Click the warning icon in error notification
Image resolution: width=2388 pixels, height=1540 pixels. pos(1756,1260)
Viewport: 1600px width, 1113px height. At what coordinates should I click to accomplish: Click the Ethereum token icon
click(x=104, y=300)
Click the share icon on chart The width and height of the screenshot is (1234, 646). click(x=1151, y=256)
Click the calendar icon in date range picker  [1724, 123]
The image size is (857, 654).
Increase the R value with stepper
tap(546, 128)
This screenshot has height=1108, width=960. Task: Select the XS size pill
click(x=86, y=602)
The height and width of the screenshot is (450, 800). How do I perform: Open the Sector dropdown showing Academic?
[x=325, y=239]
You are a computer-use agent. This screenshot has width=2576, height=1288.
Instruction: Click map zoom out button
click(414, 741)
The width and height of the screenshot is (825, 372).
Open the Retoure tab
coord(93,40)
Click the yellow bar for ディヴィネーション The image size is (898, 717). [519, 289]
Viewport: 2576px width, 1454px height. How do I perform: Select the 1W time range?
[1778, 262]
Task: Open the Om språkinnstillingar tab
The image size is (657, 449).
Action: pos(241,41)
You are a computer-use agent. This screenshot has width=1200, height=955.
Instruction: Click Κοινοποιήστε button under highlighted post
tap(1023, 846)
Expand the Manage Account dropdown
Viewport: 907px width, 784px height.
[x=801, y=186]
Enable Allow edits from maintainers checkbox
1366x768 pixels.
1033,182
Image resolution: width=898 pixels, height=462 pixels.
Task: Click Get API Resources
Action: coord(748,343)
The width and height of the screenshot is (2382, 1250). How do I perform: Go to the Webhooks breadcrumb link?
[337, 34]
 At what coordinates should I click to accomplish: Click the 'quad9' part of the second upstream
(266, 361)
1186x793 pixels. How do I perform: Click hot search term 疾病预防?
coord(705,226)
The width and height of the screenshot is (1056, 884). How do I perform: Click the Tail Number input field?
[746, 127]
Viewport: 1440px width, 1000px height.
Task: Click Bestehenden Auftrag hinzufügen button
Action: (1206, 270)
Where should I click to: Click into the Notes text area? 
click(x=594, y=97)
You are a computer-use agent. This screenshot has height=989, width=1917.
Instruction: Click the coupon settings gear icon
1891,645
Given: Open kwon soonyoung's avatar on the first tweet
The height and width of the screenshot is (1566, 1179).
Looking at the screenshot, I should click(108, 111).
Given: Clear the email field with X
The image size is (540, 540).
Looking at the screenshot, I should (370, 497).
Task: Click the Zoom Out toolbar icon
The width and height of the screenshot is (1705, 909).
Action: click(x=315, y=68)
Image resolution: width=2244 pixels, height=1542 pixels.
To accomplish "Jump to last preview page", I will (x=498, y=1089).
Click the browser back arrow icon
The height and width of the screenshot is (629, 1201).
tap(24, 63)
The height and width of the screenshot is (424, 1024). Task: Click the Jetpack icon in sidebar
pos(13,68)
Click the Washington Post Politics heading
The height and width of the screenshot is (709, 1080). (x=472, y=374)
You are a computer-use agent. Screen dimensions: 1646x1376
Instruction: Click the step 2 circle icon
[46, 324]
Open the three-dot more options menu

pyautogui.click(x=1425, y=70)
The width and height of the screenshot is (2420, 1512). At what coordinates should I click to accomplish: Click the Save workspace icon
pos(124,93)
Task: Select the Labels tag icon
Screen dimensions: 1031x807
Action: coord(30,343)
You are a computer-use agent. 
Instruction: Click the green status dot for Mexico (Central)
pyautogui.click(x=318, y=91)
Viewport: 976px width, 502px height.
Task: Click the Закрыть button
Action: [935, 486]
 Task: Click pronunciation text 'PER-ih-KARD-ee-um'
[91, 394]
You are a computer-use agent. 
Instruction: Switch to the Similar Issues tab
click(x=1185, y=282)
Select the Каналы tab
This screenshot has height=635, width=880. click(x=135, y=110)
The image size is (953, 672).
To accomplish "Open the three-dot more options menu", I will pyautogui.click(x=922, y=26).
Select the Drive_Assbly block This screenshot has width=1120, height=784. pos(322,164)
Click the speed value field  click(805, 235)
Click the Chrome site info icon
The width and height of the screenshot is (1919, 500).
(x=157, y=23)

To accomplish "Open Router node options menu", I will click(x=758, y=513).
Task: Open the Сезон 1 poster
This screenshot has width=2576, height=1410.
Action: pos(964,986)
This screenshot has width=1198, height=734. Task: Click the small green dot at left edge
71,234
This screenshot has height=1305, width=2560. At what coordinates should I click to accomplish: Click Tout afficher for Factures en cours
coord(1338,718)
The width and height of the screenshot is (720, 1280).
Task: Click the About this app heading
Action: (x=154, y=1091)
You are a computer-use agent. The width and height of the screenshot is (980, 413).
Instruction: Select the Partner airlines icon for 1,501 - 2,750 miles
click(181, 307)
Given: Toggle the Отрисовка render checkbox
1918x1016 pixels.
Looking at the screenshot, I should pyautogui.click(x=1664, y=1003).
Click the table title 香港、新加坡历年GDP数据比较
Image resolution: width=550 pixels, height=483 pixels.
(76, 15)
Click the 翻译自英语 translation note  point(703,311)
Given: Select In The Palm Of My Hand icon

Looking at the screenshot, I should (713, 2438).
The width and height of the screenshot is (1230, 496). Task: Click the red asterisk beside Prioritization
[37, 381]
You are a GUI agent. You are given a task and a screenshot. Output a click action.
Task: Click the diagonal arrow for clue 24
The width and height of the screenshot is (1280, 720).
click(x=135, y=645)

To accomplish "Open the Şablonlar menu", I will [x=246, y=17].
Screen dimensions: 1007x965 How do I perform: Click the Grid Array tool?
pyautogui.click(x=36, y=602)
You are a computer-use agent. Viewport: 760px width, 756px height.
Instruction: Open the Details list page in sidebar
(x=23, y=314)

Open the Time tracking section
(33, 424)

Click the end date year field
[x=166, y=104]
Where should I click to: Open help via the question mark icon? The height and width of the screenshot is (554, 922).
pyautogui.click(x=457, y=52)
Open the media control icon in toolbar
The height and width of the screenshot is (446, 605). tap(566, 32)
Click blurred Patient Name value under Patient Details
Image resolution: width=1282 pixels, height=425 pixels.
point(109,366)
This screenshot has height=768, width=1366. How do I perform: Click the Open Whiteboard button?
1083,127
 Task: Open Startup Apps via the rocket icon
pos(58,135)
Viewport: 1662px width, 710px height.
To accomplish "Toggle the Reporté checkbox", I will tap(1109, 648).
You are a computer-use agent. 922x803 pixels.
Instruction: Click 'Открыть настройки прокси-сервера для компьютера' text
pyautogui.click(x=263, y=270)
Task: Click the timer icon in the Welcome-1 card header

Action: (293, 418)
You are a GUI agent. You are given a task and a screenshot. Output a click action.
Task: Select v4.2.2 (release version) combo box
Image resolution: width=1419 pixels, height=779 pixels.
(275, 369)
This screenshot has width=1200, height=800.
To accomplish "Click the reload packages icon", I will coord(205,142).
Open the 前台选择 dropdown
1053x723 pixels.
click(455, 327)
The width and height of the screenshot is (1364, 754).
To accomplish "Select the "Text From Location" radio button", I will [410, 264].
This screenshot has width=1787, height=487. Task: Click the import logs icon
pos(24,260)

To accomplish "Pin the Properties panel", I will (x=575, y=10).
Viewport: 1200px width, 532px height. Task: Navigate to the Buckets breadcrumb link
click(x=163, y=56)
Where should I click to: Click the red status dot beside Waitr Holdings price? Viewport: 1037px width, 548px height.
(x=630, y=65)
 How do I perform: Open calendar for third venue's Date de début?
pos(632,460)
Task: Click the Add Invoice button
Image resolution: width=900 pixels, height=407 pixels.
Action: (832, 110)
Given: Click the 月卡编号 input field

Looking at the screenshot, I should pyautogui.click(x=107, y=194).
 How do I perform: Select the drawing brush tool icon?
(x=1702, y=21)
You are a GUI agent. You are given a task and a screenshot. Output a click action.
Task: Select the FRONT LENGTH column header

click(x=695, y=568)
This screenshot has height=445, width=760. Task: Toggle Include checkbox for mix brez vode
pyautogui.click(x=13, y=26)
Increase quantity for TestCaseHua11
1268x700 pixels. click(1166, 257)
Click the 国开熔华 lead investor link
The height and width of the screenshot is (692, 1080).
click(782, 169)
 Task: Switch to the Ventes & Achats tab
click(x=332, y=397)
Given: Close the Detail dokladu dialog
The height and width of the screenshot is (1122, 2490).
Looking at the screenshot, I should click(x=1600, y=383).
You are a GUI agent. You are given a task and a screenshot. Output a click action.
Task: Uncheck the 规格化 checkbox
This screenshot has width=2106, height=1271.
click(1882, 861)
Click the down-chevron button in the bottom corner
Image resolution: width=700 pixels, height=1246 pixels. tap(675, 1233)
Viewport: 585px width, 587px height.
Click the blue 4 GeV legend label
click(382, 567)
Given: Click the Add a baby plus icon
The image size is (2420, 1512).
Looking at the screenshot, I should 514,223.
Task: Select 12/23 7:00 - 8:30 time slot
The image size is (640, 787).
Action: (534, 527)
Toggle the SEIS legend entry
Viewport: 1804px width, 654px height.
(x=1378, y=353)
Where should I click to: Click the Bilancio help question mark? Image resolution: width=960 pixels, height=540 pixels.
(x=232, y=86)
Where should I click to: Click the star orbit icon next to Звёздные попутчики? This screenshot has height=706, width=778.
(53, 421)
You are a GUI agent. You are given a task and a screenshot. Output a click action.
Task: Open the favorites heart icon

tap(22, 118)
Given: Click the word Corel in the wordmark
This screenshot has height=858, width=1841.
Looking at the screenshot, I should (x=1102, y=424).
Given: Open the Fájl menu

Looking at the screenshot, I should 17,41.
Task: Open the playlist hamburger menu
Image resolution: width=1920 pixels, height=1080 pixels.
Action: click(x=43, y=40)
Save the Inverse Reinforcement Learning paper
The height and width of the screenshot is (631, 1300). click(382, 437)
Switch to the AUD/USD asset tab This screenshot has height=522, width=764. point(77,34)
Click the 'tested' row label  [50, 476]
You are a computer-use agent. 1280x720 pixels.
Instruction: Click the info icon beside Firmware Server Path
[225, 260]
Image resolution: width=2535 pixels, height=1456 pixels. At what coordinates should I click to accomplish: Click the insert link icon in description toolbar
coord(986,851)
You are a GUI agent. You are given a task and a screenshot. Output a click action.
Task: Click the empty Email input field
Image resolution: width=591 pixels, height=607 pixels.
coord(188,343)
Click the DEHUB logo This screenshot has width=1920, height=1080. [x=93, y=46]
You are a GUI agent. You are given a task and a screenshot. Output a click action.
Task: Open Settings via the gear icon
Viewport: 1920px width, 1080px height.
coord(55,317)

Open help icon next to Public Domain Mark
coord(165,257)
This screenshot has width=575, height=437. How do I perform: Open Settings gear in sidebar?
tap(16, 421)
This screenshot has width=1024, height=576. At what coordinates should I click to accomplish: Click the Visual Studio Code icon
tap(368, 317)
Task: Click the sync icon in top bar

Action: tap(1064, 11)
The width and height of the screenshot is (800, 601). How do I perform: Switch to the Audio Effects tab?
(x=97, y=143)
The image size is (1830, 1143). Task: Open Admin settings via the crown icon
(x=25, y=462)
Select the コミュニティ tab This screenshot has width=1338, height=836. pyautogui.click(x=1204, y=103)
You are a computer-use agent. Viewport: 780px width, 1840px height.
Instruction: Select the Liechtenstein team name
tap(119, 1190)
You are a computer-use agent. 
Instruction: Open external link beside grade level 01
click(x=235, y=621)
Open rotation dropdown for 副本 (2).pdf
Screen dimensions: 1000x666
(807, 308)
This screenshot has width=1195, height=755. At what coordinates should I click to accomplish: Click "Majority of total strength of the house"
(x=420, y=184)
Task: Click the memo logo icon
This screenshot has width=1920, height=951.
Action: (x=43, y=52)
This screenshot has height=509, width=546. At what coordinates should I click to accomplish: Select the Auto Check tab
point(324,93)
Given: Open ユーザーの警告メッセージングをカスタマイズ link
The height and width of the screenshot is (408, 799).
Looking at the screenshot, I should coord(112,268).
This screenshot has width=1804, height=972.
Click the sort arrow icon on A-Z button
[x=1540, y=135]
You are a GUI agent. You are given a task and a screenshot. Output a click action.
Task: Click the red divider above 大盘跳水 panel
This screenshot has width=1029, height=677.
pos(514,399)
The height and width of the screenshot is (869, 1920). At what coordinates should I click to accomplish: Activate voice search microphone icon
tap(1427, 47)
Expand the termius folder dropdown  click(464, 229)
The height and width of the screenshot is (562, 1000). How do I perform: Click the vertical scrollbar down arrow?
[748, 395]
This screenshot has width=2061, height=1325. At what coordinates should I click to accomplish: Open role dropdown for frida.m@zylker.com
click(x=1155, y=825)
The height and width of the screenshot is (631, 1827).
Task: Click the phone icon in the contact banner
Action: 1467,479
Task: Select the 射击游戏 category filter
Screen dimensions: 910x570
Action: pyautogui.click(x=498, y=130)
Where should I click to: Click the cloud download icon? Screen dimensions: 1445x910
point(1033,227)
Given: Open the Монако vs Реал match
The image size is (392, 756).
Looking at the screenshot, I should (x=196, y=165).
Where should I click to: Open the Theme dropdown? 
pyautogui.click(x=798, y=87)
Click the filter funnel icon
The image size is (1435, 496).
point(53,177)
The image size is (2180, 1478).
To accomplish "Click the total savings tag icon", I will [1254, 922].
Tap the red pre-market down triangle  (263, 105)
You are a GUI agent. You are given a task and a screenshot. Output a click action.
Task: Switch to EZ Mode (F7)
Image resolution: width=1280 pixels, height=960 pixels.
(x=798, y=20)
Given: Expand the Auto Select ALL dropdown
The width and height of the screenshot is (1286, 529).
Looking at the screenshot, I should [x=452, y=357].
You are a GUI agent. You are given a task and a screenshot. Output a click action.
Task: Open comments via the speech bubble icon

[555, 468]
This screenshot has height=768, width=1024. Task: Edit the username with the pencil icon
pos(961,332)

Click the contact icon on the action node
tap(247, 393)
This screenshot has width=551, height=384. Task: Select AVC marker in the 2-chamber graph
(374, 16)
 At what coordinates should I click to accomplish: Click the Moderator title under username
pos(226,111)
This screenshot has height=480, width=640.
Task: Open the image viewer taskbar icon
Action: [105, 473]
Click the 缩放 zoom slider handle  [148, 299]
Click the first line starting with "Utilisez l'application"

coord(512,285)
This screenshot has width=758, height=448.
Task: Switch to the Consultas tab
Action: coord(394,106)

•••••

Copy the records from the line containing "Viewport: 1200px width, 532px" through the line containing "click(x=332, y=397)", swapping "Buckets" for "Folders" and leaving everything else as it is.

_TASK OUTPUT_
Viewport: 1200px width, 532px height. Task: Navigate to the Folders breadcrumb link
click(x=163, y=56)
Where should I click to: Click the red status dot beside Waitr Holdings price? Viewport: 1037px width, 548px height.
(x=630, y=65)
 How do I perform: Open calendar for third venue's Date de début?
pos(632,460)
Task: Click the Add Invoice button
Image resolution: width=900 pixels, height=407 pixels.
Action: (832, 110)
Given: Click the 月卡编号 input field

Looking at the screenshot, I should pyautogui.click(x=107, y=194).
 How do I perform: Select the drawing brush tool icon?
(x=1702, y=21)
You are a GUI agent. You are given a task and a screenshot. Output a click action.
Task: Select the FRONT LENGTH column header

click(x=695, y=568)
This screenshot has height=445, width=760. Task: Toggle Include checkbox for mix brez vode
pyautogui.click(x=13, y=26)
Increase quantity for TestCaseHua11
1268x700 pixels. click(1166, 257)
Click the 国开熔华 lead investor link
The height and width of the screenshot is (692, 1080).
click(782, 169)
 Task: Switch to the Ventes & Achats tab
click(x=332, y=397)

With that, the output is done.